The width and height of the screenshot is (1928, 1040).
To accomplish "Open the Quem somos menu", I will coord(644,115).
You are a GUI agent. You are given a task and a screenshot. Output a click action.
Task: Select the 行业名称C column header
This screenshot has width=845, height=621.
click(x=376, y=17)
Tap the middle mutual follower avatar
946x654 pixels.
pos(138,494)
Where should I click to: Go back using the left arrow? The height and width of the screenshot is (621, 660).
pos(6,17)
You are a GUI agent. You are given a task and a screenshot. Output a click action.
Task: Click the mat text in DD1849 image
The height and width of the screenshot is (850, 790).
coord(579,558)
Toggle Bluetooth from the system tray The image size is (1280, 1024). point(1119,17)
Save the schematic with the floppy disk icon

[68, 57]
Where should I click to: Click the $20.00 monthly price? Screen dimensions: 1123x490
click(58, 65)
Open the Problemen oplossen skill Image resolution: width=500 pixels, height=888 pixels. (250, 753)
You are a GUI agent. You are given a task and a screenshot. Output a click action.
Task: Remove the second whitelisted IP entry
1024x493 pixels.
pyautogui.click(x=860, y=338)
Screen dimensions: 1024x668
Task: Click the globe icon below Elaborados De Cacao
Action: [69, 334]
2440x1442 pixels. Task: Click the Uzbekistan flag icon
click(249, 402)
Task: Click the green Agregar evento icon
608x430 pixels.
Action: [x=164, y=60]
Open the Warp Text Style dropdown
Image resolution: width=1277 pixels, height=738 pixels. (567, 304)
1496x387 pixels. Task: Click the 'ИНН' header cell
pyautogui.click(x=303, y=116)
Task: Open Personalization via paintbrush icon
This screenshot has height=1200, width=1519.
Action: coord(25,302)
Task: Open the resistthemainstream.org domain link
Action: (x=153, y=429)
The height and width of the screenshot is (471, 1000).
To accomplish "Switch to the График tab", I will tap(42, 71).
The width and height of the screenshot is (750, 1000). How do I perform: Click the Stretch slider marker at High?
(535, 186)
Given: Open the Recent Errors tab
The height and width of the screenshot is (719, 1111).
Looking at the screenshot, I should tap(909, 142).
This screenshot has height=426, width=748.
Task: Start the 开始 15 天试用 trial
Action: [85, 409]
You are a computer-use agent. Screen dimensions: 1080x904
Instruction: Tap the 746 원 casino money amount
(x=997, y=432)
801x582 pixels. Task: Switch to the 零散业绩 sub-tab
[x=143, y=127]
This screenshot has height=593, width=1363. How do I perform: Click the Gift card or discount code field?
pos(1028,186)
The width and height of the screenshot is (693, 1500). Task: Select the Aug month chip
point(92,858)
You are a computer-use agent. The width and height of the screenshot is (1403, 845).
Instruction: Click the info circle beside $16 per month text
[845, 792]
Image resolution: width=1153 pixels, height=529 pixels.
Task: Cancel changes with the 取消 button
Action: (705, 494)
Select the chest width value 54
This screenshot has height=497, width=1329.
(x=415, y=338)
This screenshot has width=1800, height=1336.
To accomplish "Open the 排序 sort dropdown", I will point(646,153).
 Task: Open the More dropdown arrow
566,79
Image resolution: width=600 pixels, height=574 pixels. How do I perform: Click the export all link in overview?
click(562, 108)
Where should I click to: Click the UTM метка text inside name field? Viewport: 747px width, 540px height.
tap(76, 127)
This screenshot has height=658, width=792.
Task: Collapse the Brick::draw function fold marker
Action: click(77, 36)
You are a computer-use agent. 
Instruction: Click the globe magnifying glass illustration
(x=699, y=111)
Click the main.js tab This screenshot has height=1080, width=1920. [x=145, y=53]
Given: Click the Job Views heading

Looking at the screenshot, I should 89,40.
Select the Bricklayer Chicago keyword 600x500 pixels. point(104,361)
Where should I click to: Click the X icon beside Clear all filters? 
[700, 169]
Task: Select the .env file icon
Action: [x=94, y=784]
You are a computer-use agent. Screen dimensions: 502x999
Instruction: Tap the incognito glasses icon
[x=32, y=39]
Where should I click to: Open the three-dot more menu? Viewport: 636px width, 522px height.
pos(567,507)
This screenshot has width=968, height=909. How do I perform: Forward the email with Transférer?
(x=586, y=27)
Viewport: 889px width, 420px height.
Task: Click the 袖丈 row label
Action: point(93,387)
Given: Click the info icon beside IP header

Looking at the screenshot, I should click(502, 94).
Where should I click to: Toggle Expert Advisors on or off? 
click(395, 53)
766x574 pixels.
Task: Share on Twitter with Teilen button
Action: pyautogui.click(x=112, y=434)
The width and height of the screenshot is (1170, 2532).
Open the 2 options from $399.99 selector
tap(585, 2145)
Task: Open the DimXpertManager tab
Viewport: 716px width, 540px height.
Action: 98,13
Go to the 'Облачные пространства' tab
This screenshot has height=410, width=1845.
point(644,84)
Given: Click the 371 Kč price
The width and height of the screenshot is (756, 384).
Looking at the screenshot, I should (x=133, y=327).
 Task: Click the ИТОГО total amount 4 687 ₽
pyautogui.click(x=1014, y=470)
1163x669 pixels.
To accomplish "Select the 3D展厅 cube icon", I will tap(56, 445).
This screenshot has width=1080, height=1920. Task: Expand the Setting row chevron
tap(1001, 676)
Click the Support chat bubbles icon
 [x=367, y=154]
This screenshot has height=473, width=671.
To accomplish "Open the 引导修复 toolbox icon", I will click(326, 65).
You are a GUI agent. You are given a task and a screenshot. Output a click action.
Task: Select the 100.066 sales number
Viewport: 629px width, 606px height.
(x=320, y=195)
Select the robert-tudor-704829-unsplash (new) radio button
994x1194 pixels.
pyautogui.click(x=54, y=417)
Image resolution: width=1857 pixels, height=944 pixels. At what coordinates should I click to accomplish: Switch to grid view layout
********************
**Problem:** Check each line of the records for "will" and copy the ones that contain it.

**Exercise response:**
To accomplish "Open the Quem somos menu", I will coord(644,115).
To accomplish "Switch to the График tab", I will tap(42, 71).
To accomplish "Open the 排序 sort dropdown", I will point(646,153).
To accomplish "Select the 3D展厅 cube icon", I will tap(56, 445).
To accomplish "Open the 引导修复 toolbox icon", I will click(326, 65).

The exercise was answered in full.